К этому времени Тютчев уже создал многие свои проникновенные русские «пейзажи» — «Тихой ночью, поздним летом…», «Обвеян вещею дремотой…», «Первый лист», «Не остывшая от зною…», «Как весел грохот летних бурь…», «Чародейкою зимою…», «Лето 1854», «Есть в осени первоначальной…», «Смотри, как роща зеленеет…», «Осенней позднею порою…», «Декабрьское утро», — «пейзажи», которые и невозможно было бы создать без пережитого поэтом духовного переворота.
То, о чем столь определенно сказано в письме к дочери, созрело в творческом сознании поэта много раньше. Еще 25 февраля 1853 года он писал о родных — орловско-брянских — местах, что «прекрасное… интимная поэзия природы… не выступает явно… в наших краях, с их грустной и неяркой красотой».
Но дело отнюдь не только в «пейзаже». Для Тютчева все подлинное бытие России вообще совершалось как бы на глубине, не доступной поверхностному взгляду.
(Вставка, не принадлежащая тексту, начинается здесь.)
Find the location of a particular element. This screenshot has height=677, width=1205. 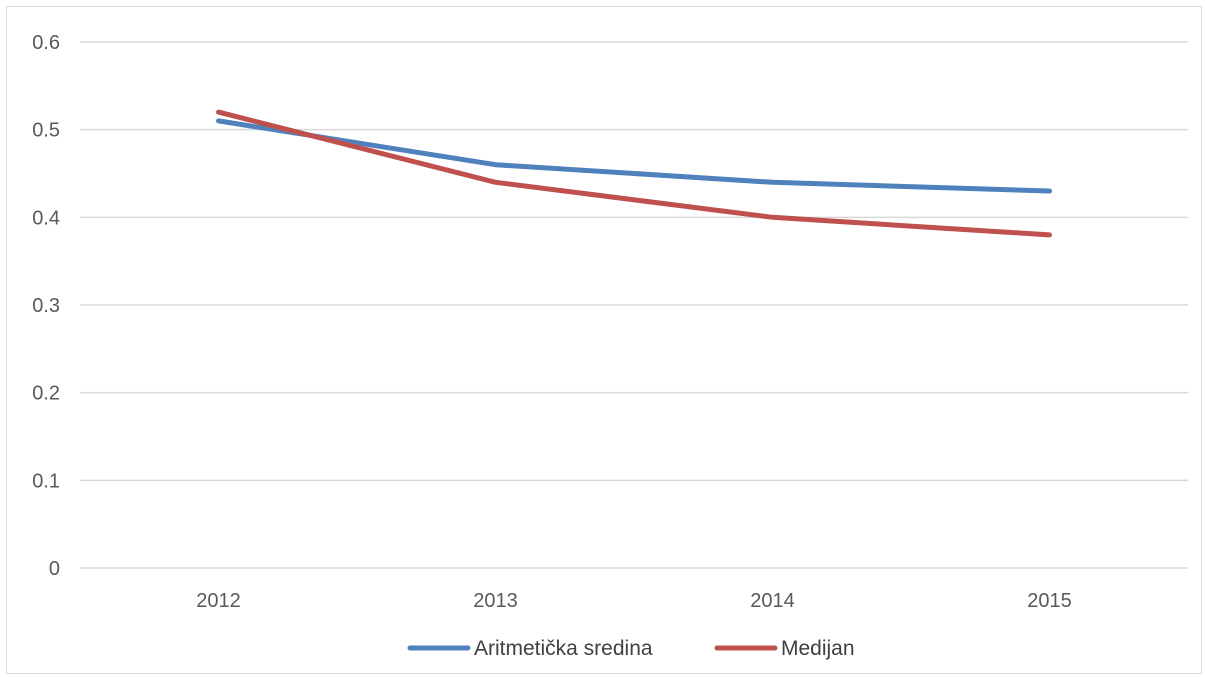

legend: Aritmetička sredina Medijan is located at coordinates (631, 648).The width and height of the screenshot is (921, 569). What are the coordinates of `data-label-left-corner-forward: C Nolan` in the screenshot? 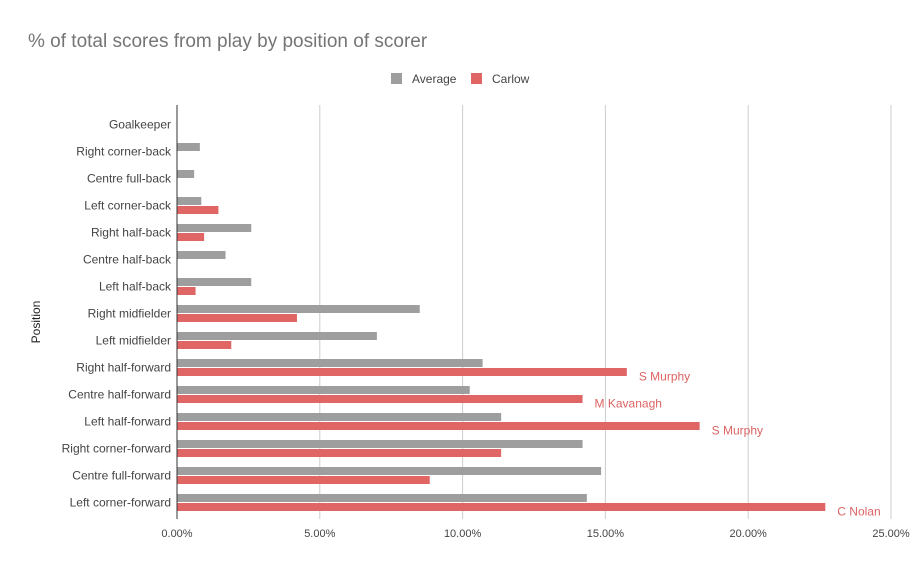 It's located at (858, 512).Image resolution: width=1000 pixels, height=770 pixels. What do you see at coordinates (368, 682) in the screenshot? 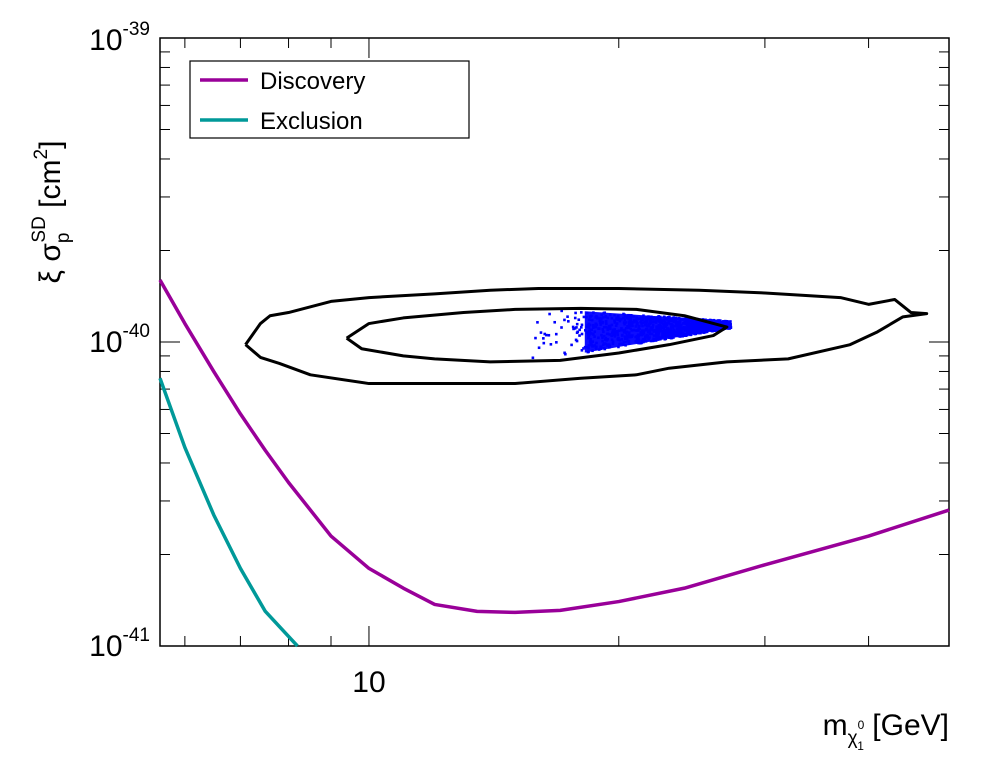
I see `x-tick-label-10: 10` at bounding box center [368, 682].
Истинный смысл этого бытия и его высшие ценности не могли — уже хотя бы из-за своего беспредельного духовного размаха — обрести предметное, очевидное для всех воплощение.
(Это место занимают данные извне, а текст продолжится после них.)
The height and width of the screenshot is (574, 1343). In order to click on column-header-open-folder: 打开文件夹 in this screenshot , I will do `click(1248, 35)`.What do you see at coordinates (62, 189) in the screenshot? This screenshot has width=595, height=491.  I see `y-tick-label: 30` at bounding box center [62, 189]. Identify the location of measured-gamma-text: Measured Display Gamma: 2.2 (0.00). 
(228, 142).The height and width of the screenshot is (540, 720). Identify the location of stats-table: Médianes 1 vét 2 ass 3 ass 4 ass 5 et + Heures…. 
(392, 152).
Вскоре после своего окончательного приезда в Россию, 1 октября 1844 года, Тютчев говорил Вяземскому, что «по возвращении его из-за границы более всего поражает его: отсутствие России в России». Это на первый взгляд странное утверждение глубоко содержательно. «За границей, — сказал тогда Тютчев, — всякий серьезный спор, политические дебаты и вопросы о будущем неминуемо приводят к вопросу о России. О ней говорят беспрестанно, ее видят всюду. Приехав в Россию, вы ее больше не видите. Она совершенно исчезает из кругозора» (вскоре поэт скажет в стихах — и будет не раз повторять — о «крае безлюдном»).
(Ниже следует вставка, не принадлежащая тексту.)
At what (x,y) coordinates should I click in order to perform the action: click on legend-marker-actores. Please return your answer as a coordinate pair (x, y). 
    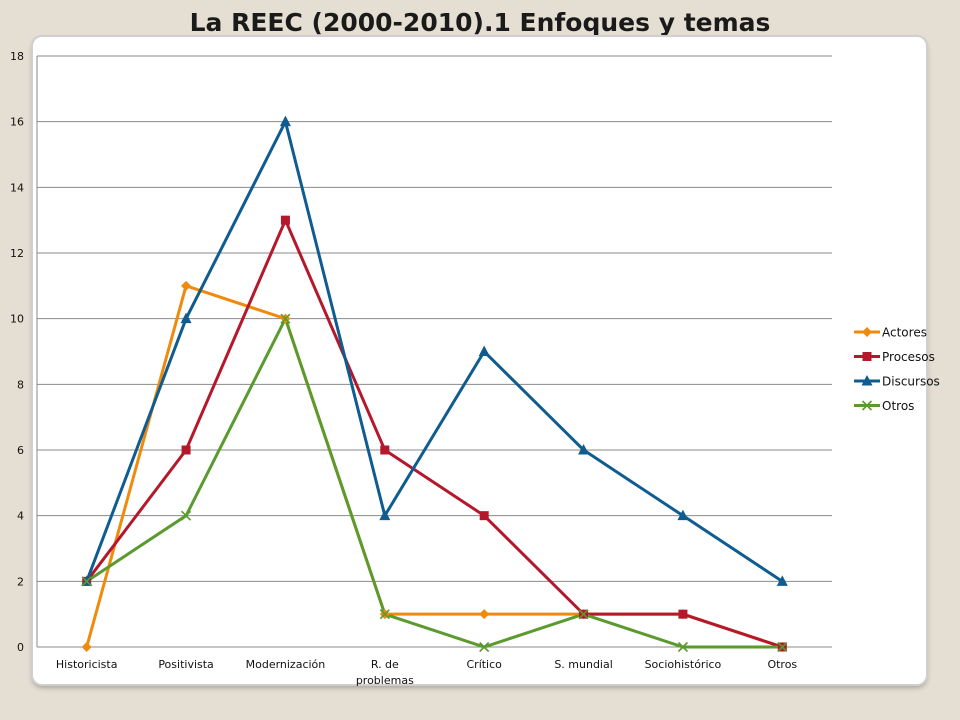
    Looking at the image, I should click on (867, 332).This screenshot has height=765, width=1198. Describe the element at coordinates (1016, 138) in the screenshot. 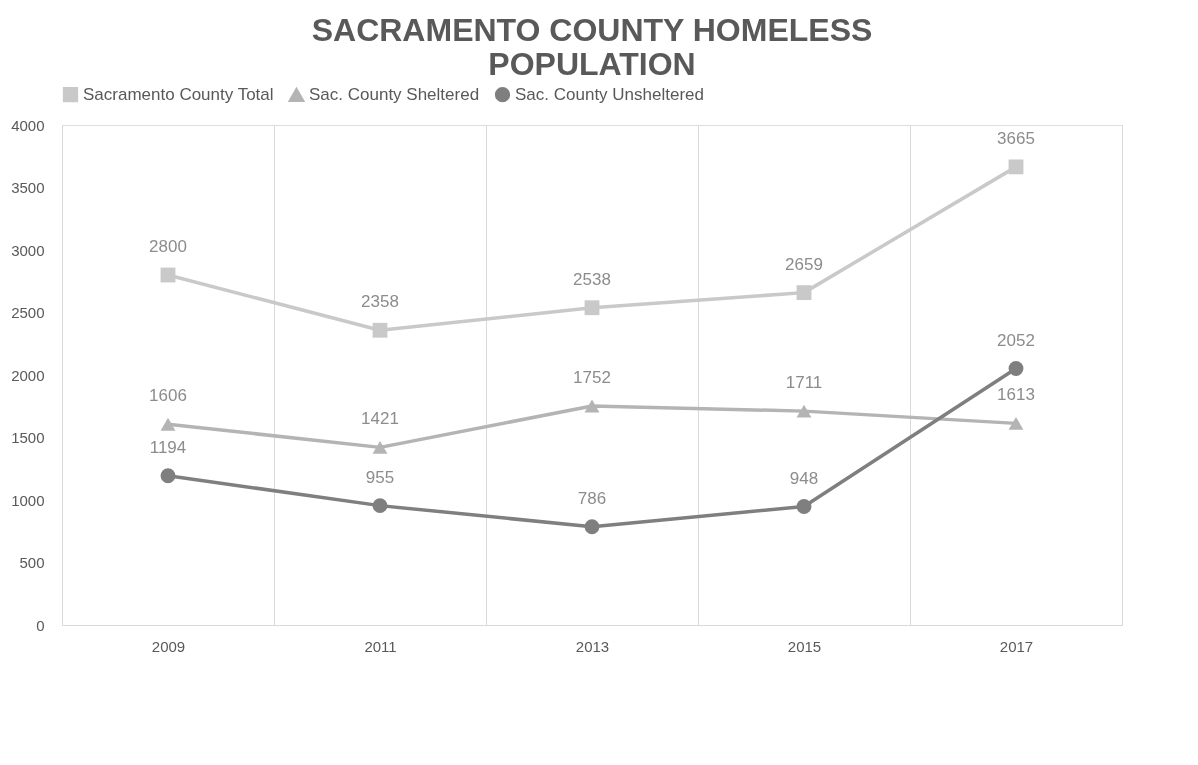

Мысль эта уже не покинет Тютчева. 5 декабря 1870 года он напишет: «Пора бы наконец понять, что в России всерьез можно принимать только самое Россию», то есть целостную суть ее бытия, а не какие-либо внешние проявления этого бытия.
Тютчев не был одинок в этом видении родины. Другой величайший художник того же поколения, Гоголь, писал в 1841 году в Италии:
«Русь! Русь! вижу тебя, из моего чудного, прекрасного далека тебя вижу: бедно, разбросанно и неприютно в тебе; не развеселят, не испугают взоров дерзкие дива природы, венчанные дерзкими дивами искусства, города с многооконными, высокими дворцами, вросшими в утесы, картинные дерева и плющи, вросшие в домы… Открыто-пустынно и ровно все в тебе; как точки, как значки, неприметно торчат среди равнин невысокие твои города; ничто не обольстит и не очарует взора».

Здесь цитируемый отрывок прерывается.